Chicken biryani is the ultimate celebration meal - fragrant rice is layered with tender chicken that is cooked in spices and aromatics. Each spoonful is pure pleasure - the perfect dish for a feast!
Chicken biryani has made it to the global map, and for good reason. This dish is a feast, a labour of love that is certainly worth that extra effort it takes to make it. This doesn’t mean that biryani is a complicated dish, it is pretty straight forward and simple if you follow the steps that I’ve detailed in this recipe.
Simply put, biryani is a meal made by layering rice and chicken together, and cooking these ingredients in whole spices such as bay leaves, cinnamon, cardamom, aromatics such as mint, coriander, spices powders and topping the layers with roasted nuts and caramelised onions. Perhaps the most popular version of the dish is the ‘dum’ biryani – which is made by partially cooking rice and layering it with partially cooked meat and cooking the entire thing in a pot with a sealed lid - thrus cooking the layers in steam.
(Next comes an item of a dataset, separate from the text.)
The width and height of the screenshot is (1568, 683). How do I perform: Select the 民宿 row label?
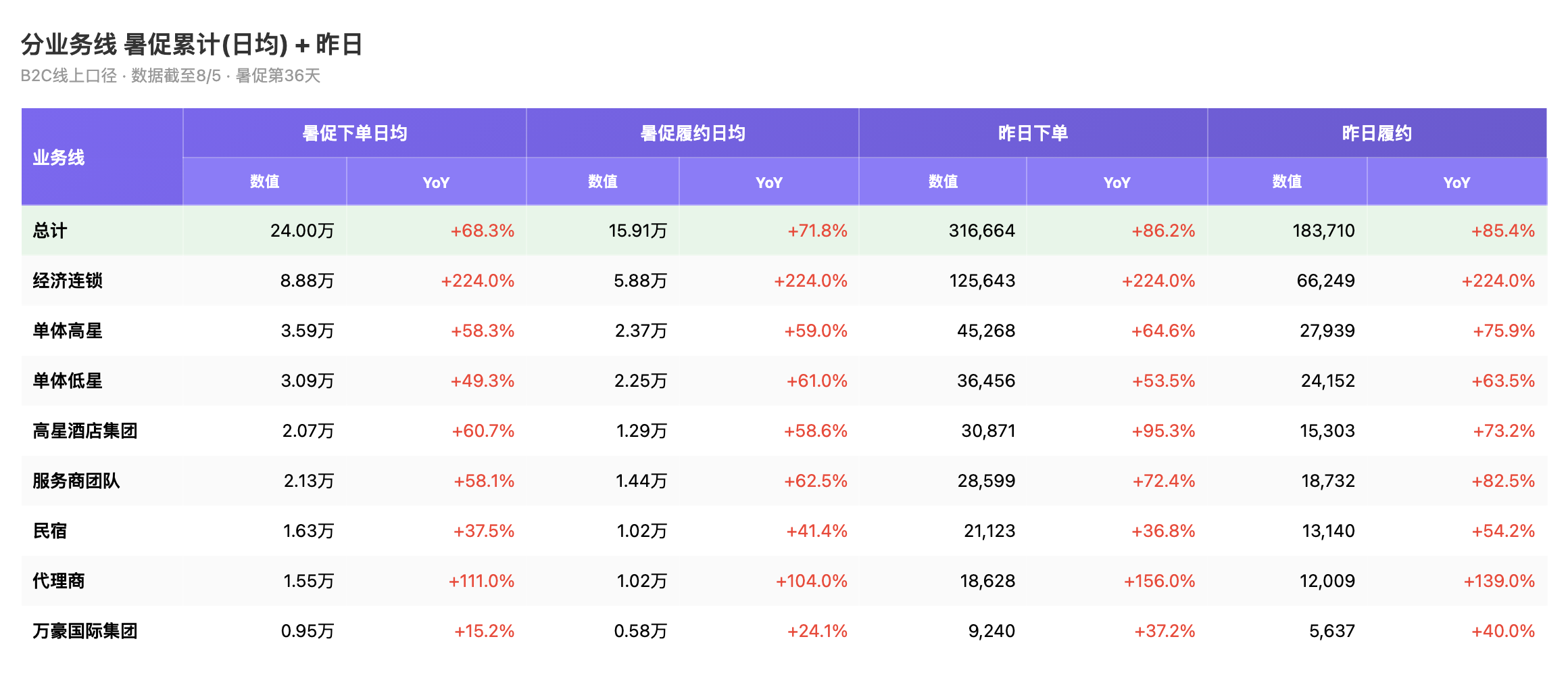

The cuisine of India is vast and varied, and the varieties of biryani are numerous, indigenous to the region that they belong to. Hyderabadi biryani one of the more popular versions – usually made with goat meat (mutton). The Lucknowi biryani is famous for using cashewnut paste, saffron and whole spices that give it characteristic flavour.
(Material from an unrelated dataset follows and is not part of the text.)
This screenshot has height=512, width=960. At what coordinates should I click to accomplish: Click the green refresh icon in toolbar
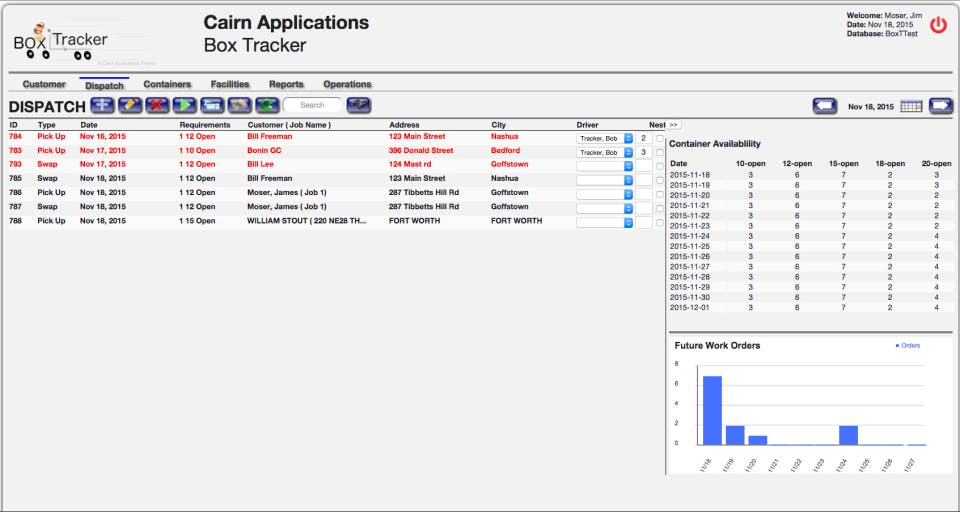[x=266, y=105]
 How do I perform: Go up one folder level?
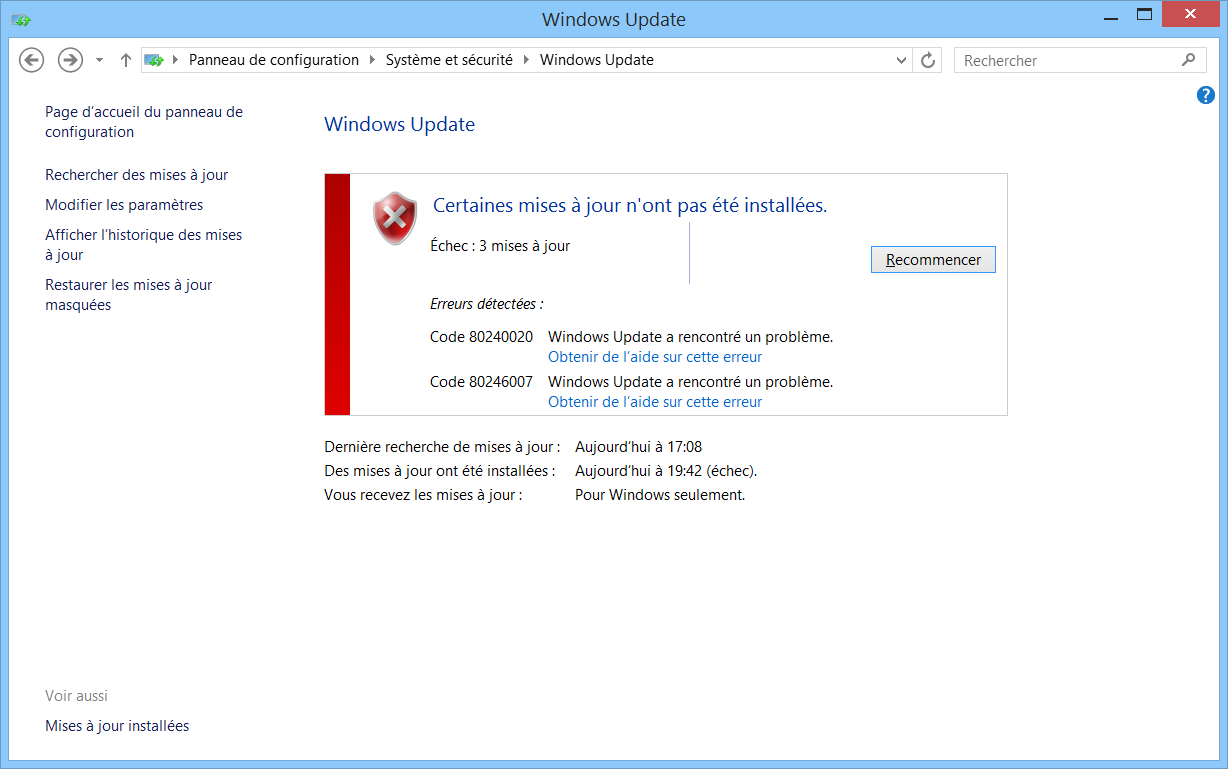[125, 60]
Different Types of Biryani
Biryani can be made in two ways – the ‘kachcha’ biryani is the kind in which raw meat is cooked with raw or partially cooked rice. Then there is the ‘pukka’ biryani in which both the meat and rice are cooked separately. They are then assembled and optionally, finished by cooking together for a few minutes more.
This recipe is inspired from Kerala, a dish that is popularly known as Malabar biryani. A 'pukka' biryani, this is a recipe perfected by my mother, and I find it both easy to follow and absolutely delicious!
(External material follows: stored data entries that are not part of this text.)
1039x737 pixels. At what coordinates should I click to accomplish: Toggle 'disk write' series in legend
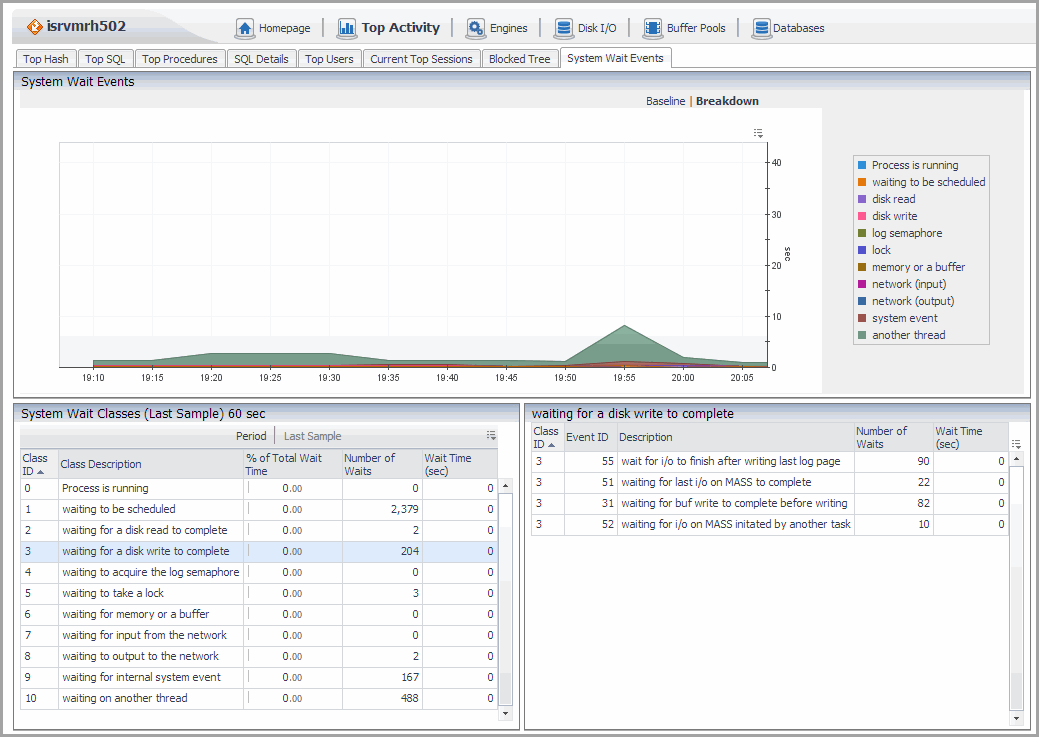point(893,216)
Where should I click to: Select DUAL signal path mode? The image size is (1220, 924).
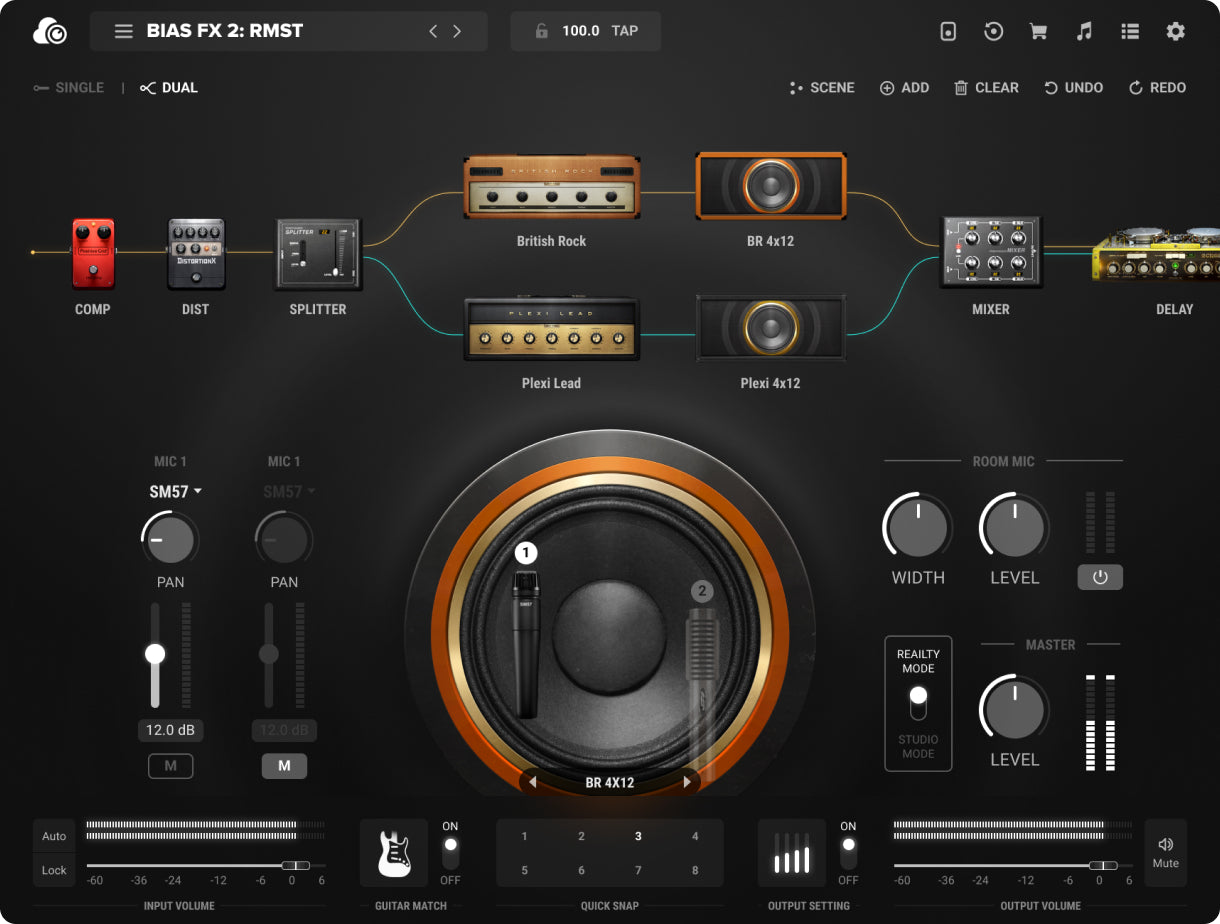coord(169,88)
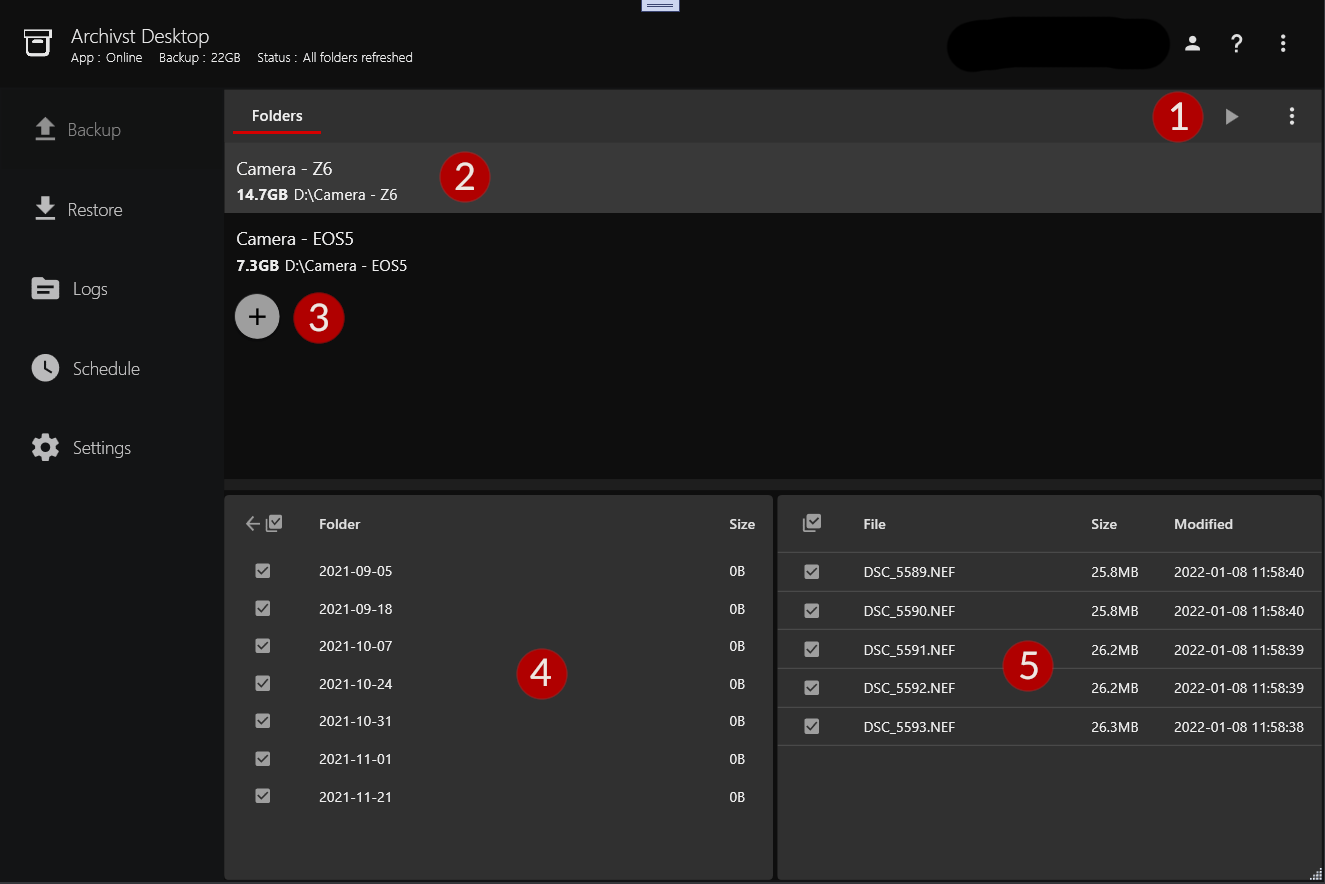Toggle checkbox for folder 2021-11-21

point(263,797)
To make this recipe, the chicken is first marinated in (powdered) spices and yogurt and then cooked until done. Onions and grated carrots are also cooked in the same pan, and then added to the chicken – this makes up the ‘chicken masala’ part of the dish.
The next part is the rice – use a good quality long grain rice such as basmati for this recipe. Cook it until just done – here is a good tutorial on cooking basmati rice on the stove-top and Instant Pot. We want the rice to be cooked just right, we will be finishing off the rice by layering it with chicken in the oven later.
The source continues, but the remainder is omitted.